But something in the Alison Elliot and Ellen Burstyn vehicle cried out to creators James Valcq and Fred Alley, and in 2001, “The Spitfire Grill — The Musical” premiered.
The show opened in a post-9/11 America hungry for an extra helping of small-town Americana. Five years later, in its Santa Barbara debut at the Garvin Theater, does Spitfire Grill still offer the same pleasures?


“The Spitfire Grill,” directed by Rick Mokler, has only six singing roles (and a wordless seventh character), but it’s complex in its interchange of spoken word and song, backed by a powerful yet small ensemble.
The show starts off small, with Percy Talbott (Julie Anne Ruggieri) alone and in the spotlight. She’s just been released from prison and in her opening song “Ring Around the Moon” finds herself in a strange new world, alighting from a bus in the town of Gilead, Wis.
Meeting her is Sheriff Joe Sutter (Rod Lathim), who is to be her parole officer and who has helped set her up in a job as waitress at the Spitfire Grill.
The grill set, which dominates the rest of the evening, then appears, gliding onto stage in a bit of old theater magic.
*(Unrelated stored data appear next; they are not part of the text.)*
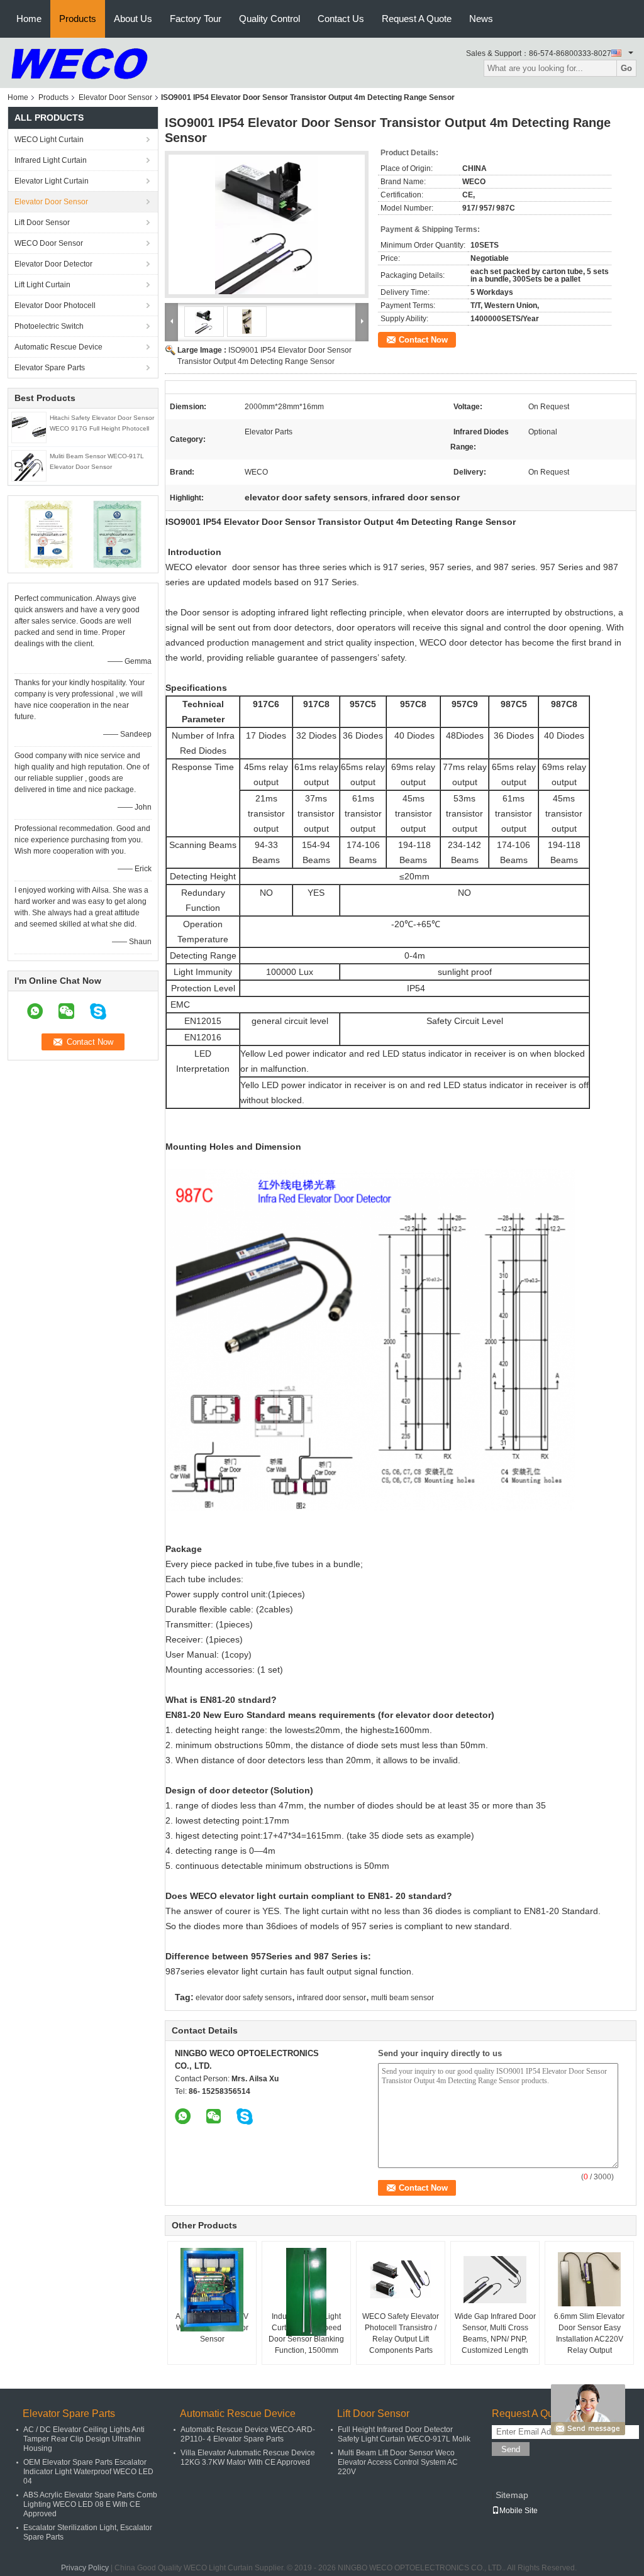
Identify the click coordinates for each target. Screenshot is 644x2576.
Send (510, 2449)
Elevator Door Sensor (115, 97)
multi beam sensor (402, 1997)
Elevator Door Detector (53, 264)
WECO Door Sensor (48, 243)
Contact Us (341, 18)
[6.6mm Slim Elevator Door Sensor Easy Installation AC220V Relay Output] (589, 2279)
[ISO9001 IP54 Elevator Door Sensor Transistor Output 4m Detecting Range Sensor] (267, 224)
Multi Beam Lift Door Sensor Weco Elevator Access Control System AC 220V (398, 2462)
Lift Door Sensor (42, 222)
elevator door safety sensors (244, 1997)
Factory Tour (195, 18)
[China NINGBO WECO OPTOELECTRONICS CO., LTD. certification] (48, 533)
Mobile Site (518, 2510)
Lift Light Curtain (42, 284)
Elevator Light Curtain (51, 181)
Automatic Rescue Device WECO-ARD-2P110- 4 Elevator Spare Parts (247, 2434)
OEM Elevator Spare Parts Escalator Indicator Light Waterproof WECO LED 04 (88, 2471)
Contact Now (423, 339)
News (481, 18)
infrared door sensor (331, 1997)
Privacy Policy (85, 2567)
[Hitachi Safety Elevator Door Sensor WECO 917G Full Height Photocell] (29, 426)
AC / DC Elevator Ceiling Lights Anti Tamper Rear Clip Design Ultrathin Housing (84, 2439)
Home (29, 18)
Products (77, 18)
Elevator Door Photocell (55, 305)
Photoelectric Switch (49, 326)
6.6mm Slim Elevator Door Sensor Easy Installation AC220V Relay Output (589, 2333)
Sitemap (512, 2495)
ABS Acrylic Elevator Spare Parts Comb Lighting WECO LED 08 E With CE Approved (90, 2504)
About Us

Congratulations to scenic designer Patricia L. Frank for a cafè set that feels believable despite its cutaway walls and forced perspective.
The coffee looks real, too.
The rousing “Something’s Cooking at the Spitfire Grill,” for the whole company, introduces us to the rest of the characters: salty owner Hannah Ferguson (Katie Thatcher), shy waitress Shelby (Holly Ferguson), her husband (and Hannah’s son) Caleb (Bill Egan), and town gossip and postmaster Effy (Margaret Prothero).
This is a town where everybody knows your business, and apart from Shelby, the townsfolk regard Percy warily.
We soon get to know Hannah — her son Eli went off to fight in Vietnam and went MIA, and since her husband died she’s been thinking of selling the cafè.
Percy and Shelby come up with the idea of a raffle: $100 and an essay earn contestants a chance at the keys to Spitfire’s front doors.
Though, as Hannah explains, once the quarry shut down and the freeway was built, nobody comes through Gilead that much.
The raffle, though it does end in one of the best numbers of the evening, the rousing Act One closer “Shoot the Moon,” is not really the core.
Percy’s acceptance into the town (and her ability to change the people within it) is the emotional center, with Shelby’s transformation from doormat to strong woman, and Hannah’s from crotchety to loving, both results of Percy’s intervention.
Yet Percy’s crime, the one that sent her away for 10 years, eats away at her and is revealed in Act Two, with Shelby’s “Wild Bird” and Percy’s “Shine” bringing the musical backbone to the tale.
It’s not too clear if “The Spitfire Grill” is about anything more than redemption and change, and on the page (as in the film), the character arcs are rather predictable.
It might be reaching to connect Percy’s violent crime to the Vietnam War (and the truth about Eli, which audiences might guess before the intermission), but both are traumas that are, we come to understand, being remembered incorrectly.
Both Percy and Hannah chose to live with the pain, but are unaware they don’t have to.
The cast is all in fine voice, and is even sweeter when harmonizing as in the Gilead-praising “The Colors of Paradise.”
Bill Egan’s Caleb is little more than the “mean husband” character, but is humanized with his solo number “Digging Stone.”
The two main problems in “The Spitfire Grill” are its essentials: story and music.
The dark ending of the film has been cheered up for the production, but also winds up folding its numerous plots into a quick, neat package and shunting them out of the way.
In regards to the Eli storyline, the effect is to mute what should be a much bigger emotional payoff.
Secondly, the music, played by a top-shelf collection of musicians (David Potter, piano/accordion; Anne Weger, keyboards; Richard Biaggini, violin; Jeness Johnson, cell; Ramon Fermin, guitar/mandolin; conducted by Mr. Potter) is a melting pot of Broadway, folk, and Appalachia.
Yet, there is a samey quality to the songs here. It sounds wonderful in the theater; on the drive home one might be hard pressed to remember any of it.